Similarly, Durán looked to find a solution that was a radical step forward but also feasible in an American context. “We were looking at models that would be viable here, in a climate where simply “giving” people housing isn’t politically possible.” He said, “so we thought to create a scenario in which the city is a seed partner for co-operatives around the city.”

Currently, the city of New York spends millions in tax-subsidies for luxury developers. CohStra’s plan was simple: stop giving those tax breaks to developers and instead loan it to co-operatives inside the communities. Unlike the tax breaks given to developers, these loans would be paid back. With interest.

Cohabitation Strategies’ proposal lived as part of Uneven Growth: Tactical Urbanisms for Expanding Megacities, a 14 month long project commissioned by the Museum of Modern Art in New York. According to Duran, the project even received attention from De Blasio’s camp who, at the time, were in deep negotiations with City Council over the mayor’s Affordable Housing Plan.

It might have behooved De Blasio to take a closer look. Part of the project’s research involved a much deeper analysis of the city’s current housing situation.

“Our investigations find that the housing crisis in New York is much much worse than is being reported.” Duran tells me, “one of the reasons is that all of the statistics you see don’t take into account people living in much more dreadful situations.”

“We found in expensive parts of Brooklyn like Park Slope, people living three families per house in order to send their kids to school in the area.” Duran continued, “at all levels of class-division in this city, this happens”

The proposed initiative aims to provide permanent affordable housing for low income households through a “hybrid tenure” framework. This housing model would be planned, financed, developed, managed, and owned collectively by a public or a nonprofit entity, a cooperative housing corporation, and community stakeholders and residents. With their proposal, this collective would accept a low interest loan from the city to develop housing on HDFCs which, by the nature of their statutes, they wouldn’t be allowed to make a profit from.

HDFCs are much cheaper than market rate and there are currently hundreds of vacant HDFCs in ‘good areas’ of New York because no developers want to buy plots of land with such strict regulations.

“Give communities that capacity to develop, control and distribute their own housing. A radically different view of what housing means.” Durán tells me.

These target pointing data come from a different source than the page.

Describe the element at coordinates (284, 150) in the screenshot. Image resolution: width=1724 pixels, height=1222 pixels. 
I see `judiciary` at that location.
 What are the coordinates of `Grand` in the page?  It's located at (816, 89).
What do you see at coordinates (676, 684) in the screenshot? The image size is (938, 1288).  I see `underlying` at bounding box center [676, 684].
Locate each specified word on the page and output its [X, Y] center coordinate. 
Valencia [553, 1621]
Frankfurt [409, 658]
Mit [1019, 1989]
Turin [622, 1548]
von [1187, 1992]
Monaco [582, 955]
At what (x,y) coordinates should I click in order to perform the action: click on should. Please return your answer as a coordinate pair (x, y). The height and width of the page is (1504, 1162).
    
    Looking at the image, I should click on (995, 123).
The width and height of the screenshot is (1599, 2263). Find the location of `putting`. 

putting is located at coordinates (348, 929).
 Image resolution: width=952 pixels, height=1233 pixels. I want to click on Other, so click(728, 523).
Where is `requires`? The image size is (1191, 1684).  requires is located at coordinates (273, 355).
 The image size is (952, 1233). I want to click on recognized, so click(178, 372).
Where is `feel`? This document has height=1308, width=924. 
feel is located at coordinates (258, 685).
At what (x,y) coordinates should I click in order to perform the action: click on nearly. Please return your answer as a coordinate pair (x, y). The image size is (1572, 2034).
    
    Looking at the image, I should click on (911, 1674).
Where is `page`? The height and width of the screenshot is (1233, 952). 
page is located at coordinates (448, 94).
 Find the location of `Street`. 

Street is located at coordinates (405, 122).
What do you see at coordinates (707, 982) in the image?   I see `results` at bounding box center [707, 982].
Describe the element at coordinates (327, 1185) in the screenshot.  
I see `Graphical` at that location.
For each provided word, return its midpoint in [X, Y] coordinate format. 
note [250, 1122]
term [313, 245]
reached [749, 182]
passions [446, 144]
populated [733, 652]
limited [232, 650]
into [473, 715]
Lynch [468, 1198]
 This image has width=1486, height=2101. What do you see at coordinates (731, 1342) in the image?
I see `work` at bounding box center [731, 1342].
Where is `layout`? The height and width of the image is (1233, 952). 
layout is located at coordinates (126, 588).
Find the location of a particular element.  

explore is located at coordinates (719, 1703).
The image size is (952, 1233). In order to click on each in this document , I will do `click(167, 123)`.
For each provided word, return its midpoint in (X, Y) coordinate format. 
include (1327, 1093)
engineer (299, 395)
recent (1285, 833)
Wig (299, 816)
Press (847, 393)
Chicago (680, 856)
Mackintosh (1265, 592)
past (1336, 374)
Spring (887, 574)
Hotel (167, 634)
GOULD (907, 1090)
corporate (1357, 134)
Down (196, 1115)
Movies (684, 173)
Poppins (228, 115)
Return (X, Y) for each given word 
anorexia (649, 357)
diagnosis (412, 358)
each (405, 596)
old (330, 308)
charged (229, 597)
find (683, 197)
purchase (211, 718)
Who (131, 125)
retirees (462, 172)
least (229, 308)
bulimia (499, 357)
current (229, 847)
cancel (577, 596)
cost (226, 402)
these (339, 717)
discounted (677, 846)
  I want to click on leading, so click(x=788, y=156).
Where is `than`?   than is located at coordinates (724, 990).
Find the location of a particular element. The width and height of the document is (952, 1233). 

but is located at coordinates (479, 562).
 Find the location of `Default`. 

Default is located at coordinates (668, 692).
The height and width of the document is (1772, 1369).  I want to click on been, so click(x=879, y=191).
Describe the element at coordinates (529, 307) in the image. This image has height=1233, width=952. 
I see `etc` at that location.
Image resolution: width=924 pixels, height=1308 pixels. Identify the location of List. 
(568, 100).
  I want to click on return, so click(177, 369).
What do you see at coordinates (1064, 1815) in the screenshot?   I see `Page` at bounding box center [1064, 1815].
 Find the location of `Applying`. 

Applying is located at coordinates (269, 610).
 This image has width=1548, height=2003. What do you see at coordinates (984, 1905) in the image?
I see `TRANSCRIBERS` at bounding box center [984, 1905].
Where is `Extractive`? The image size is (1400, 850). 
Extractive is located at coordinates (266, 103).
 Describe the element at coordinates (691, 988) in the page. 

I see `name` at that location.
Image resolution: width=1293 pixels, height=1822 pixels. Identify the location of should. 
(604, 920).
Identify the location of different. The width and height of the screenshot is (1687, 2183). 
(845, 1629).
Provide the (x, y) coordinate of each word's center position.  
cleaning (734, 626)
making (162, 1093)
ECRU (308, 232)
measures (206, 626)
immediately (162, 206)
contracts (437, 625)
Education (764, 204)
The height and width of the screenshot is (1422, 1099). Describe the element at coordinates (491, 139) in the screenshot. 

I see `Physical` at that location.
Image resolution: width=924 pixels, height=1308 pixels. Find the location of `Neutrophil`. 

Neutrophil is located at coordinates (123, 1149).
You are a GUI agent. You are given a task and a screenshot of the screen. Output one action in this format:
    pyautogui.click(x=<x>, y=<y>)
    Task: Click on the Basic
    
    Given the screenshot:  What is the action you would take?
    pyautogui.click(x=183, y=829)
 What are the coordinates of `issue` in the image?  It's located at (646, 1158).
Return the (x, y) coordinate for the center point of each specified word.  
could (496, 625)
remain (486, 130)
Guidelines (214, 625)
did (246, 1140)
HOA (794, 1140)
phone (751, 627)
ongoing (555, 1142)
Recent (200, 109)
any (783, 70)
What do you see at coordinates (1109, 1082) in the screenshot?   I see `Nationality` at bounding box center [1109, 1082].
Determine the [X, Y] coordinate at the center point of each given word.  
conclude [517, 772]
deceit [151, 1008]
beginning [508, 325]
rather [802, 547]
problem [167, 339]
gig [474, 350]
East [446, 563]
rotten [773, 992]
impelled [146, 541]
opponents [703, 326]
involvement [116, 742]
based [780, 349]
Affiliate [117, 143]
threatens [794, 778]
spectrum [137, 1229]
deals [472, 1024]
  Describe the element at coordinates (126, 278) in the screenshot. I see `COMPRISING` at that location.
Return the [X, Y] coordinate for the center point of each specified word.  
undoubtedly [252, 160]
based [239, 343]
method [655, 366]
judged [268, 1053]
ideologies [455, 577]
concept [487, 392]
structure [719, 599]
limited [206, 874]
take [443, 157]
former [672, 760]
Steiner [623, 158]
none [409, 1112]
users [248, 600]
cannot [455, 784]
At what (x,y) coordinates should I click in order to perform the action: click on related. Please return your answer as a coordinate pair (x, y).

When wondering why plans like this haven’t been explored as much as they perhaps sound like they should, its easy to brush off “idealistic” notions like Durán’s as too expensive or not viable long term but the professor has another idea.

“I was doing a project where I would tour the new developments coming from the Lower East Side to TriBeCa. I would read descriptions of the units and the prices,” He tells me.

“When we made it to TriBeCa people got very angry, so I made up a story that we were doing a survey because the city decided to build affordable housing. You should have seen their faces, some of them even made phone calls to whoever they could to make sure this fictional affordable housing plan stop.”